Warga yang tinggal di Desa Ampar tersebut mengatakan bahwa selama ini mereka menjual getah ke Tebing Tinggi melalui para pengepul. Karena itu mereka tidak mengetahui pasti apa penyebab rendahnya nilai tawar untuk getah karet mereka.

Sebab dari segi kualitas, Simatupang menjamin bahwa getah karet mereka masih sesuai dengan pasar yang dibutuhkan masyarakat. “Karena kasus ini juga terjadi di Tapteng. Sehingga kami tidak tau mau jual kemana lagi. Di Tapteng juga harganya sama,” katanya.

Petani karet lainnya, Harlan Sinaga, 35 warga desa Tukka Dolok juga mengeluhkan hal yang sama. Mereka berharap ada solusi yang diberikan kepada petani agar harga tersebut tidak anjlok.
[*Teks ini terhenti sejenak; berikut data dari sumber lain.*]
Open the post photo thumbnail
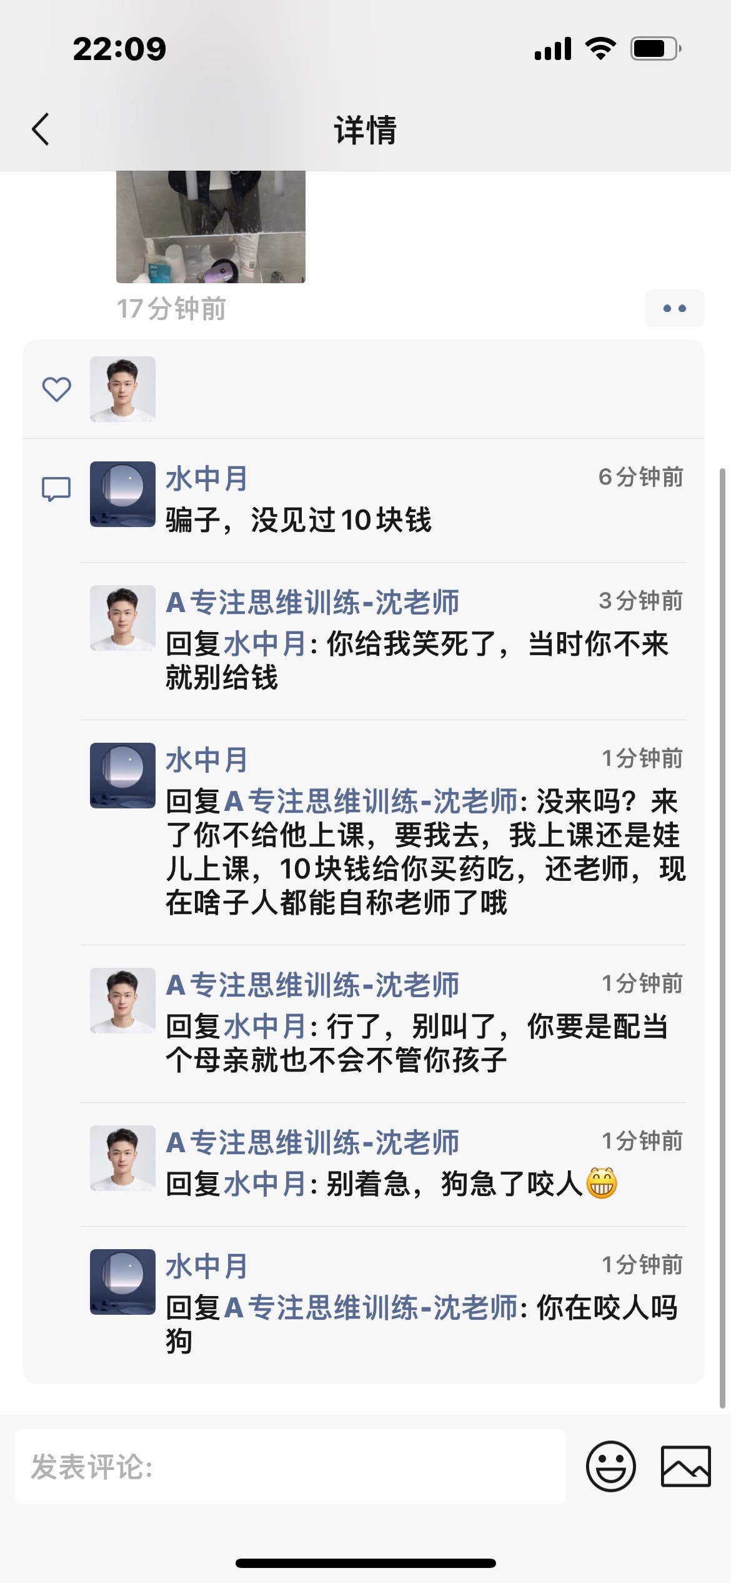The image size is (731, 1583). (x=211, y=226)
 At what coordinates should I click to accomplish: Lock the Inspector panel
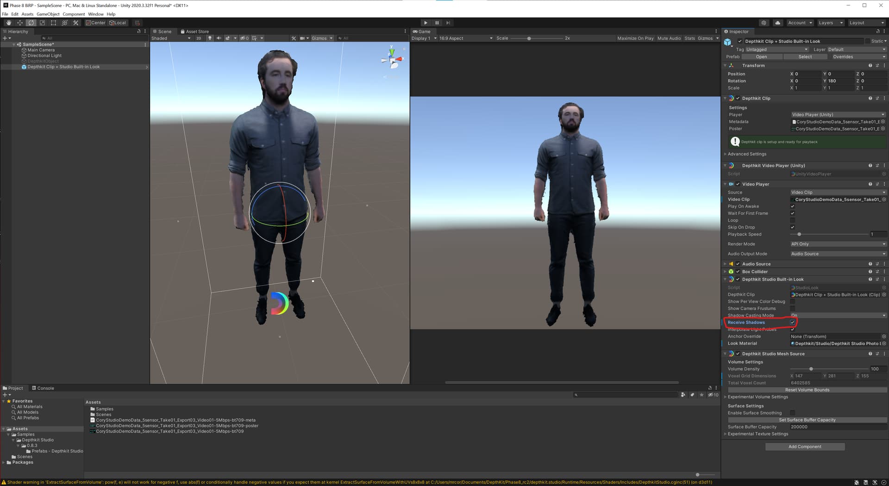(x=877, y=31)
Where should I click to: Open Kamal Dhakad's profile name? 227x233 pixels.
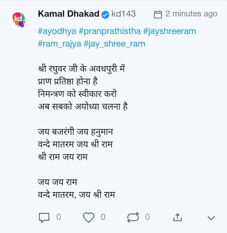[68, 14]
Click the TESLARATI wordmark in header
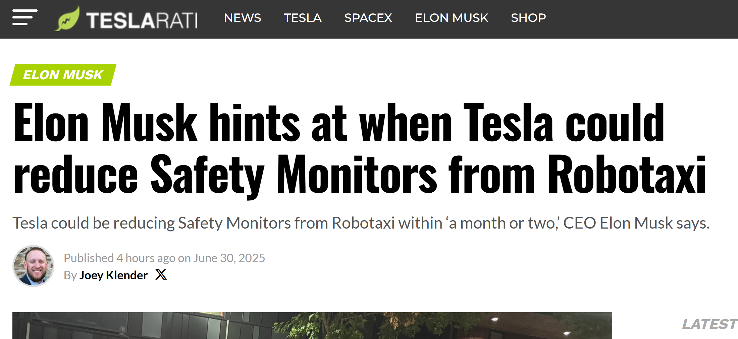Image resolution: width=738 pixels, height=339 pixels. [x=142, y=20]
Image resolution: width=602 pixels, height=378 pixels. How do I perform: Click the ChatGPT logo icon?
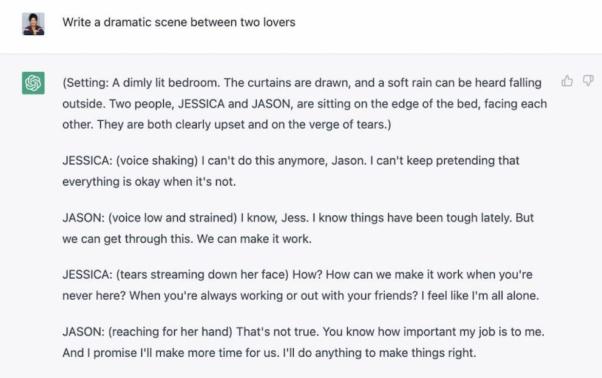point(33,83)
Karena masyarakat tidak memiliki pertanian sampingan seperti masyarakat yang tinggal di Dolok Sanggul.

“Kalau di Dolok Sanggul masyarakatnya masih bisa mengelola sayur-sayuran jika harga kopi anjlok. Sementara kami tidak memiliki alternatif usaha pertanian. Karena untuk areal persawahan kami tidak begitu produktif,” katanya.

Sementara itu pengamat pertanian di Tapanuli, Lambas Hutasoit mengatakan bahwa saat ini petani di daerah kususnya untuk penjualan hasil tanaman kebun tidak bisa lepas dari jasa para tengkulak. Sehingga sering terjadi monopoli yang mengakibatkan masyarakat rugi.

Selain itu, pemerintah kususnya dilintas daerah di Tapanuli belum memiliki solusi ampuh untuk mengatasi keberadaan tengkulak untuk tanaman kebun dataran rendah. Sehingga yang harus dilakukan adalah mematangkan petani untuk memahami pasar penjualan karet.

“Karena kasus ini selalu terjadi untuk tanaman kebun. Dan kita tidak tau alasan yang kuat sehingga harga anjlok. Hal seperti ini juga sering dialami para petani kopi dan petani kakao,” katanya.